▸ **Extrait source**:
Souvenez-vous, il y a à peine deux semaines, nos chaînes de TV d’ironiser sur ces gymnases, réquisitionnés pour la vaccination, quasiment vides. Eh bien, les mêmes, sans vergogne, d’ironiser sur les gymnases où les files d’attente s’allongent, comme dans une boucherie polonaise du temps de Jaruselski !
Dans un commentaire à un fait divers sur Le Post (Grippe A : une enseignante dans le coma), le 25 novembre, un soi-disant enseignant écrivait : « Depuis la rentrée de Toussaint, j'ai en moyenne 6/8 élèves absents. Je ne me ferai pas vacciner pour autant. J'essaie de prévenir : homéopathie/huiles essentielles/vitamine C/citron chaud & miel/cure de cuivre-or-argent/lavage de mains fréquents... ». J’ajoutais : pourquoi pas l’eau de Lourdes.

(Entrées de données enregistrées)

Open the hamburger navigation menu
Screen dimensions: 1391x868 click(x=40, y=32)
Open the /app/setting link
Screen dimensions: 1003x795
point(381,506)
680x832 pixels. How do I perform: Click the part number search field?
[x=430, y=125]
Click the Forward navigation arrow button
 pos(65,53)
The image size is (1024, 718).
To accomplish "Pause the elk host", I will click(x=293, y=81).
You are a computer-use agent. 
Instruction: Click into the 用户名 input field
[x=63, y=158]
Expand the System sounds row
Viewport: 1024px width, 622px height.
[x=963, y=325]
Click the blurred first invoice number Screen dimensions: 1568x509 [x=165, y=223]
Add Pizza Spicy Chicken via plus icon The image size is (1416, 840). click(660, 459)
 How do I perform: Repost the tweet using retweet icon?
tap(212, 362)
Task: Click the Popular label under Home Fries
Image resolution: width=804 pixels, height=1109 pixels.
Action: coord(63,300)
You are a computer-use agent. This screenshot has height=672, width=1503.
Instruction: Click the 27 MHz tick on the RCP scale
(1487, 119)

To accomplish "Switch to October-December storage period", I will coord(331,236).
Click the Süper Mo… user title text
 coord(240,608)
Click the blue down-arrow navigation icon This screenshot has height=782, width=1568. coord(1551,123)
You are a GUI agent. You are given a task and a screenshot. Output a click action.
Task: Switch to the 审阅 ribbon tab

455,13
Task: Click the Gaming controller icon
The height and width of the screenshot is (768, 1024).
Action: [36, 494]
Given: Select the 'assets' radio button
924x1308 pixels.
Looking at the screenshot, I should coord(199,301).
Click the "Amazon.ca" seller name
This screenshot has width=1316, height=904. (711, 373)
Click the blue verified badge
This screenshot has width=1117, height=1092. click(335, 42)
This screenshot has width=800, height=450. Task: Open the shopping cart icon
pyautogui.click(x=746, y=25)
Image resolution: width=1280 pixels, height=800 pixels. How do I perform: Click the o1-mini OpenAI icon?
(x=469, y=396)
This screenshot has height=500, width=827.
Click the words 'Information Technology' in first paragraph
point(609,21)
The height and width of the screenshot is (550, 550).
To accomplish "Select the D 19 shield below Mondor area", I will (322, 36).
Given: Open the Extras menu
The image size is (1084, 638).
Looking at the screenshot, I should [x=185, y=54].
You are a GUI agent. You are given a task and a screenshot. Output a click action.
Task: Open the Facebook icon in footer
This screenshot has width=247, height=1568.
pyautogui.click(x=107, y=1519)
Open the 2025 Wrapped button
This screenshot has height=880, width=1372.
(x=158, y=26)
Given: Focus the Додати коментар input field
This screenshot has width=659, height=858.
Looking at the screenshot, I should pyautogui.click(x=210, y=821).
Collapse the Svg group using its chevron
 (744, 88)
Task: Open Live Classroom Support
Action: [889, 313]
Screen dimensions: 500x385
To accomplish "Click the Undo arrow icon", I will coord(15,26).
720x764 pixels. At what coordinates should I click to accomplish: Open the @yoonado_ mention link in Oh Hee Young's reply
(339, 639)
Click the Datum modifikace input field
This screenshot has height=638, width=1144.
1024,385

▸ **Consignes**:
A. Reproduisez fidèlement le passage de l'extrait sur la vaccination qui commence à « Souvenez-vous, il y » et se termine à « de Jaruselski ! ».
B. Répondez à ces questions sur l'extrait sur la vaccination.
(i) À quel usage les gymnases avaient-ils été réquisitionnés ?
(ii) Sur quel site le commentaire de l'enseignant a-t-il été publié ?
(iii) À quelle date ce commentaire a-t-il été écrit ?
Répondez en vous fondant uniquement sur le texte.

▸ **Corrigés**:
A.
Souvenez-vous, il y a à peine deux semaines, nos chaînes de TV d’ironiser sur ces gymnases, réquisitionnés pour la vaccination, quasiment vides. Eh bien, les mêmes, sans vergogne, d’ironiser sur les gymnases où les files d’attente s’allongent, comme dans une boucherie polonaise du temps de Jaruselski !

B.
(i) Les gymnases avaient été réquisitionnés pour la vaccination.
(ii) Le commentaire a été publié sur Le Post.
(iii) Il a été écrit le 25 novembre.